About this task: Everything from the line holding "1280x800 pixels. Task: Click" through the end of the records should be printed exactly, apart from the pictures.

Source material:
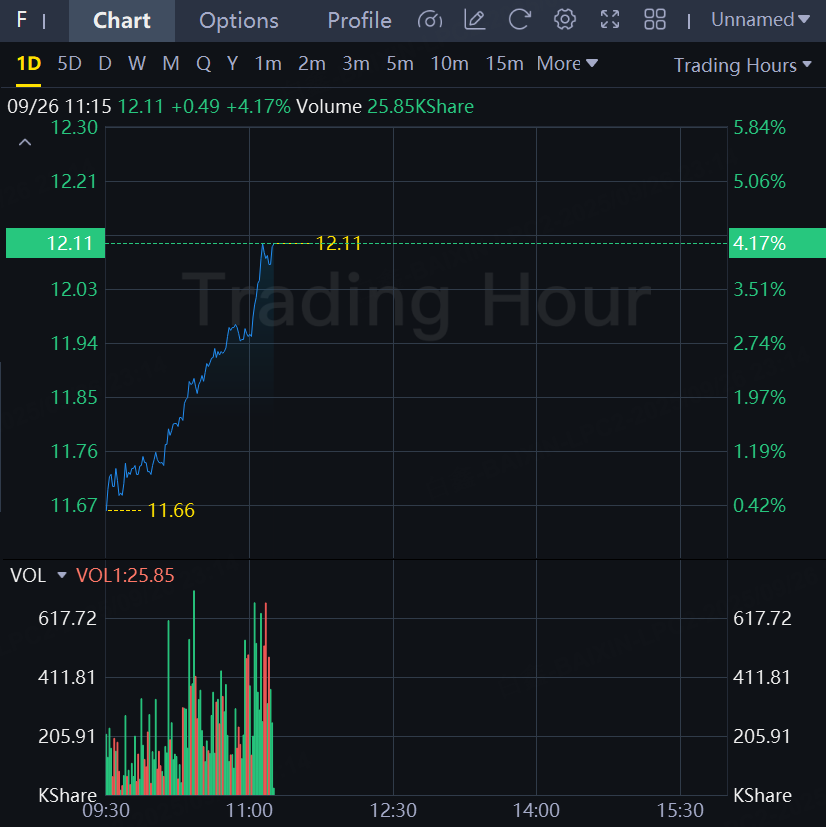Image resolution: width=826 pixels, height=827 pixels.
Task: Activate the chart drawing pencil tool
Action: click(475, 20)
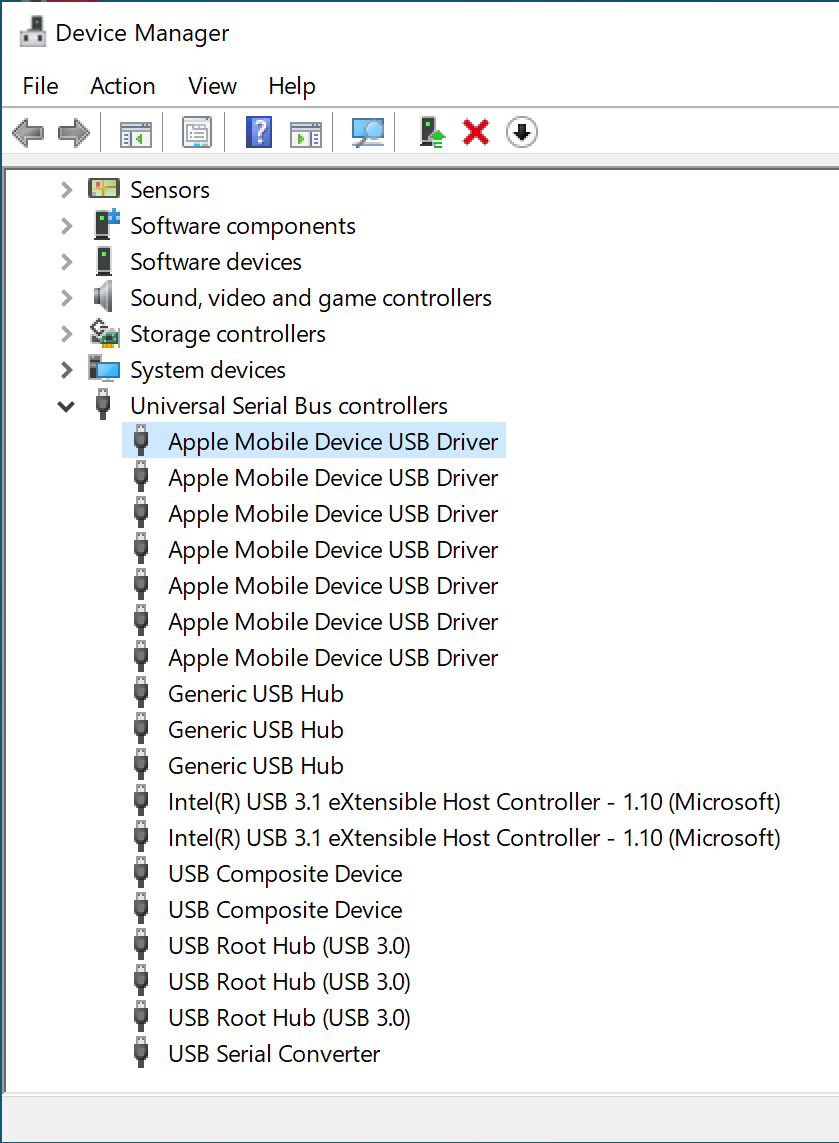Click the highlighted Apple Mobile Device USB Driver
The height and width of the screenshot is (1143, 839).
point(333,442)
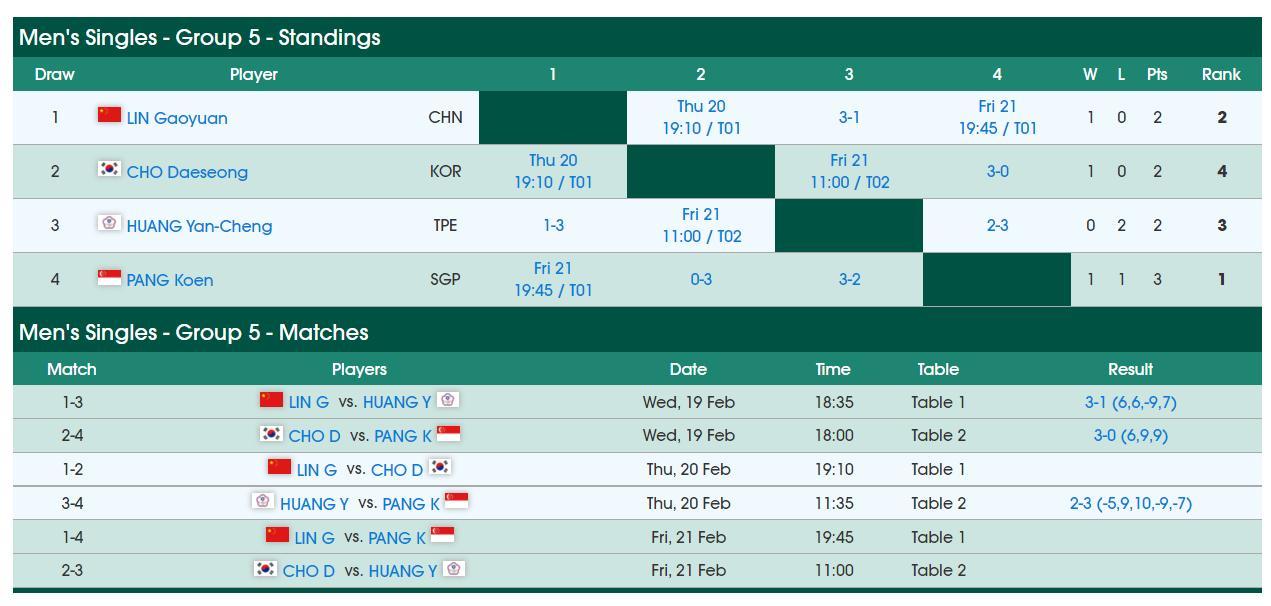
Task: Click Singapore flag in match 2-4 row
Action: 449,433
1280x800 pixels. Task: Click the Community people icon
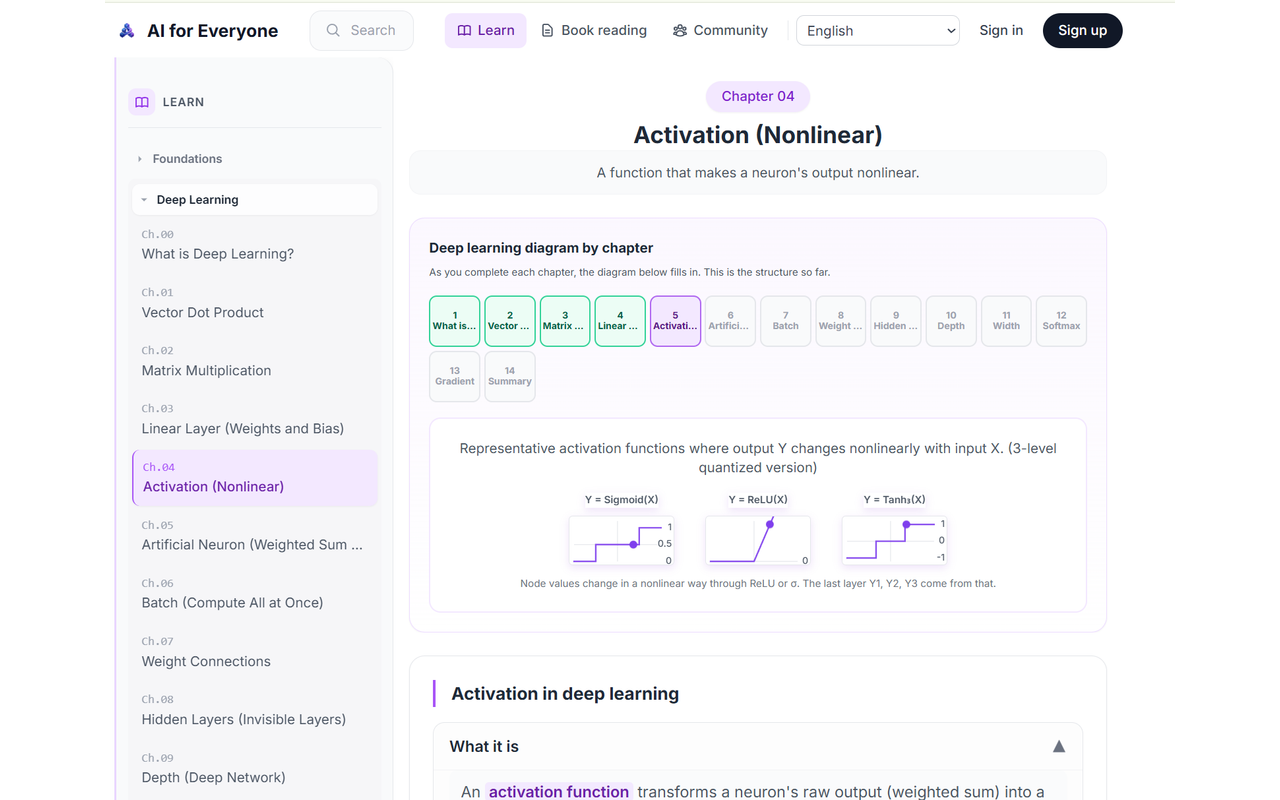(680, 31)
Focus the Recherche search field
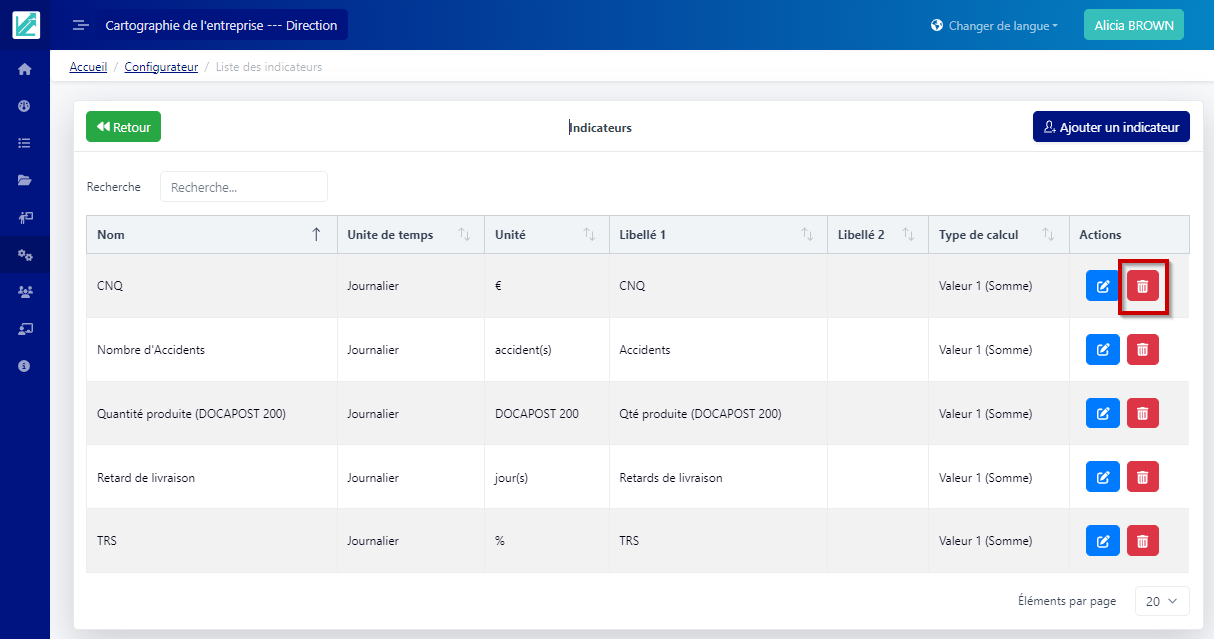This screenshot has height=639, width=1214. pos(244,187)
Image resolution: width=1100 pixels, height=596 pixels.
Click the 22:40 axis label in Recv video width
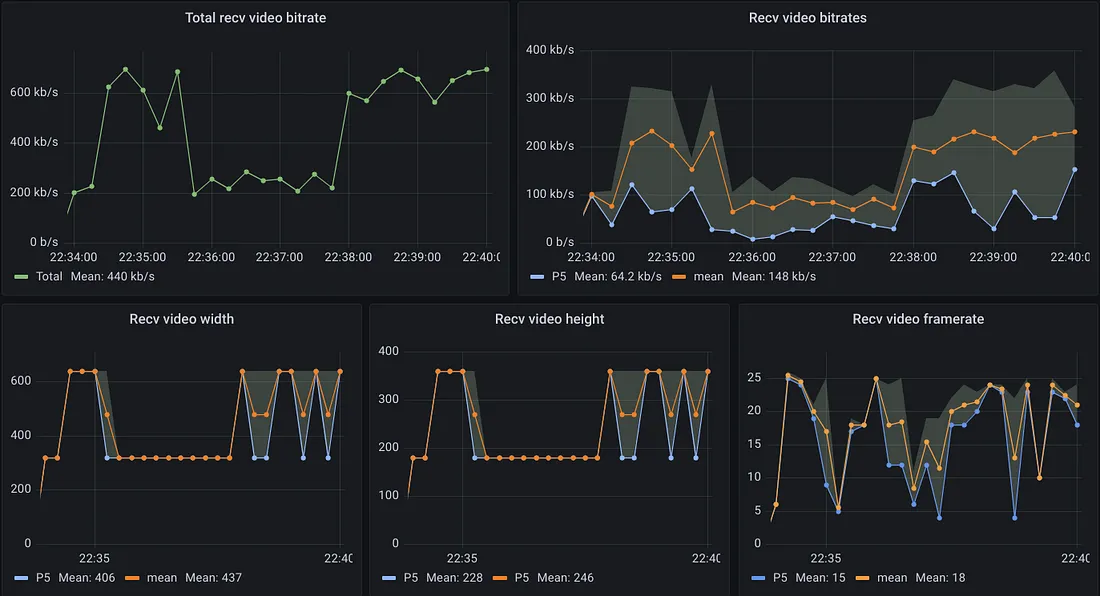click(337, 559)
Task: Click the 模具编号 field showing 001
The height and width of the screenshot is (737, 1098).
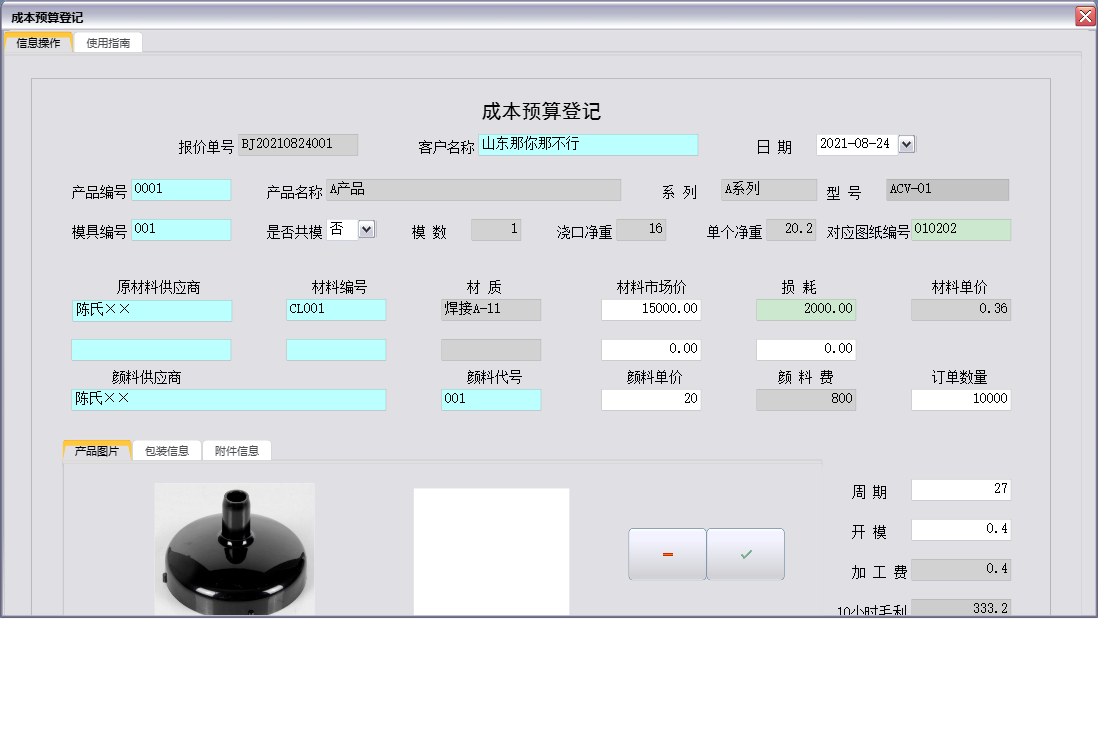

Solution for this problem:
1280x800 pixels. Task: Click the Community people icon
(680, 31)
Focus the Recherche search field
This screenshot has height=639, width=1214. pos(244,187)
Image resolution: width=1100 pixels, height=596 pixels.
Click the 22:40 axis label in Recv video width
click(337, 559)
Task: Click the 模具编号 field showing 001
The height and width of the screenshot is (737, 1098).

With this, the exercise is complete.